Agents des crèches, des cantines, des accueils de loisirs, des écoles, des antennes jeunesses ou encore personnel de ménage. Ces petites mains de la machine municipale, des femmes essentiellement, sont au cœur du mouvement social contre la remise en question de leurs jours de congés et de leur prime annuelle par le nouveau maire Mathieu Hanotin (PS).

Depuis le 2 octobre, ces fonctionnaires du service public communal sont les plus mobilisés lors des rassemblements devant la mairie. Ils sont aussi les plus nombreux. Selon le bilan social 2017 de la Ville de Saint-Denis, environ 77 % des quelque 3 600 agents communaux occupent un poste de catégorie C, l’échelon le plus bas, contre 14 % en catégorie B et 10 % en catégorie A. Et 49 % des catégories C habitent à Saint-Denis.

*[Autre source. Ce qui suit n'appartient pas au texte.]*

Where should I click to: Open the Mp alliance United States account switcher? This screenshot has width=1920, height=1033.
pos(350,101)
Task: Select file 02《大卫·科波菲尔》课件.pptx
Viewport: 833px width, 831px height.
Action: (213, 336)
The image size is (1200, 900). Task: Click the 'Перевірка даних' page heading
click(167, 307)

LIRE AUSSI / Heurts en plein conseil municipal : un élu légèrement blessé 

« Hanotin s’attaque aux petits salaires. Ce sont eux, en bas de l’échelle sociale de la mairie, qui vont le plus souffrir de cette réforme. La précarité va augmenter », estime Marwan (1), responsable d’une antenne de jeunesse. « Nous, on est sur le terrain. Il n’y a rien de plus dur que de travailler au contact de la population. Même si c’est un plaisir, le travail est difficile. On a fait le choix d’être fonctionnaire, mais, financièrement, ce n’est pas non plus l’Eldorado », poursuit cet agent qui touche 1 900 euros net par mois. Un animateur, explique-t-il, débute autour de 1 400 euros mensuels, et peut espérer monter à 1 700 euros en fin de carrière, alors que « la majorité d’entre eux bosse dur », assure-t-il.

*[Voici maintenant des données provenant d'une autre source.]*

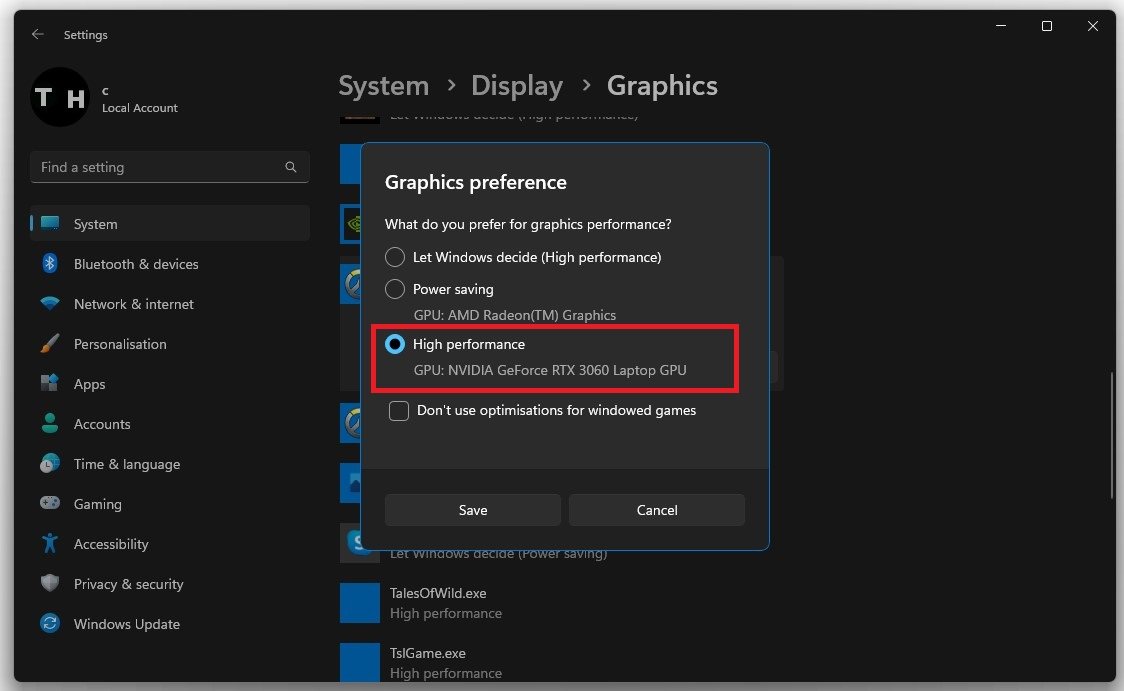Click the page's vertical scrollbar
This screenshot has width=1124, height=691.
click(x=1110, y=435)
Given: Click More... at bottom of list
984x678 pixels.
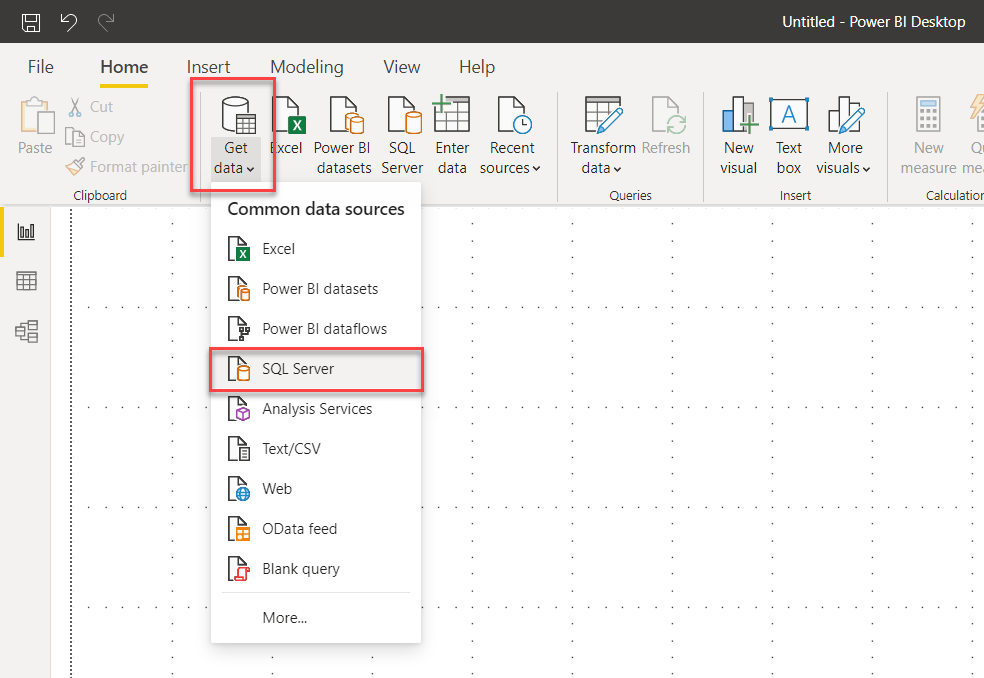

« Ça va pénaliser les plus fragiles »

« La nouvelle municipalité nous fait passer pour des fainéants », dit Christine, auxiliaire de puéricultrice en crèche, dans l’est dionysien. Un sentiment partagé parmi les agents mobilisés. Cette réforme est « injuste pour le personnel. On s’attaque à nos acquis sociaux. Cela va pénaliser les plus anciens, les plus fragiles », critique la fonctionnaire, qui gagne 1 850 euros net par mois, après presque trente ans de carrière. Elle a calculé : elle devra travailler une dizaine de jours supplémentaires par an pour le même salaire, sans garantie de toucher la prime annuelle de 1 450 euros. 

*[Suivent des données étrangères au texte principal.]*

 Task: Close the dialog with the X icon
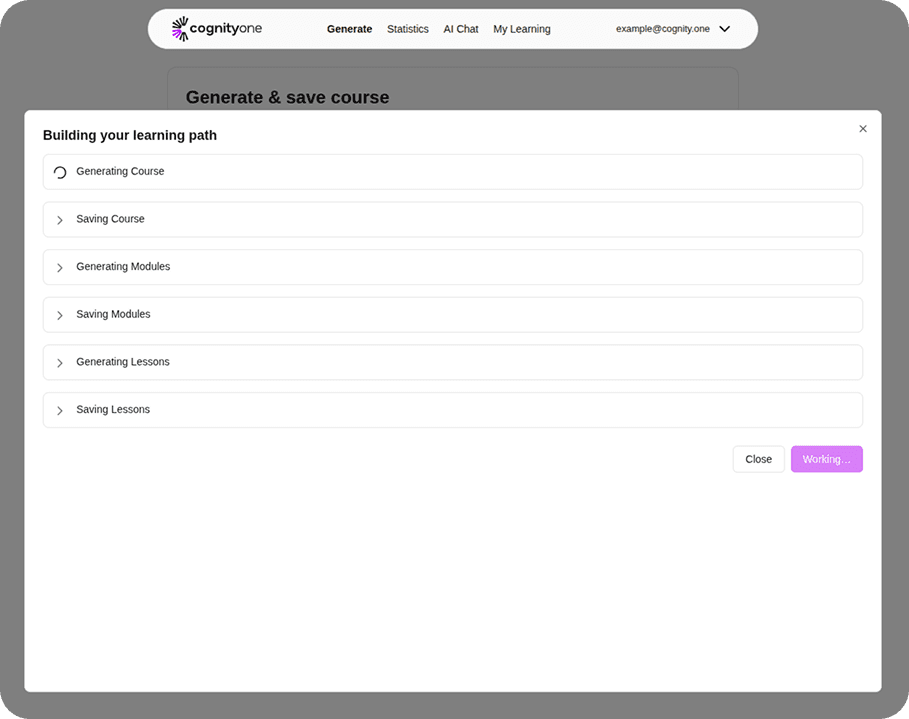pyautogui.click(x=863, y=129)

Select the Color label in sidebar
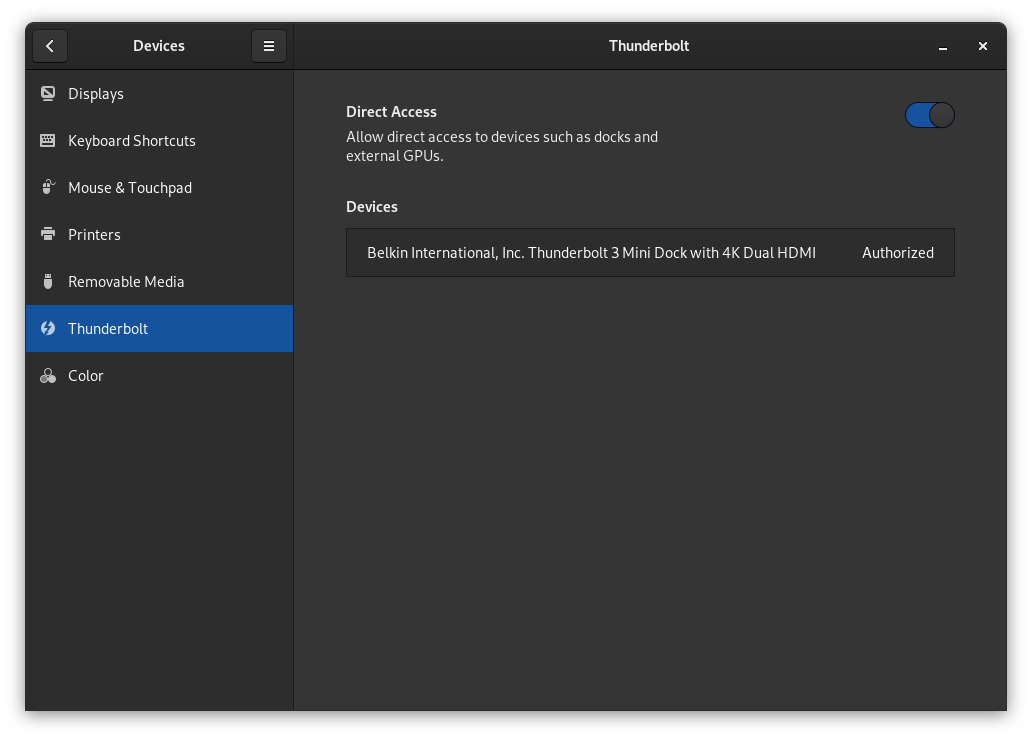(86, 376)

Automatiquement versée jusqu’ici, cette dernière sera en partie modulée selon la présence de l’agent. « Il faudra être en bonne santé et ne pas tomber malade », critique Christine. Cette mesure va surtout « sanctionner » des agents qui souffrent déjà au travail, estime-t-elle, sans régler le problème de l’absentéisme. Dans son rapport 2017, la cour régionale des comptes avait pointé un taux d’absentéisme de 13,8 % à Saint-Denis, contre 8 % pour les autres communes de la petite couronne. Comme elle, beaucoup de femmes âgées de 45 à 60 ans, en catégorie C, travaillent à des postes à pénibilité importante, comme dans la restauration, l’entretien ou la petite enfance. À Saint-Denis, environ 70 % des agents de la Ville sont des femmes. Ce taux monte à 97 % à la petite enfance ou encore 87 % à la vie scolaire. 

« On prend de l’âge. On n’a plus notre jeunesse », confie Fatima, atsem (agent territorial spécialisé des écoles maternelles), la quarantaine, seize ans de carrière, 1 500 euros net par mois. « C’est difficile. Parfois, on porte des enfants alors qu’on a le dos cassé. Franchement, on aime notre métier. On fait plus que notre travail. Mais on est aussi fatigué », dit cette femme qui travaille 37 heures et demie par semaine. « On travaille dans des conditions précaires. Quand il y a un malade, un absent, il n’y a pas de remplaçant », témoigne Karima, 43 ans, responsable d’une cantine à Pleyel. « Et maintenant ils veulent toucher à nos congés, notre prime, à ce qui nous motive ?, dit-elle, taclant M. Hanotin. Est-il de gauche ou est-ce un réformiste de droite ? On dirait Macron. »

« On a déjà du mal à joindre les deux bouts »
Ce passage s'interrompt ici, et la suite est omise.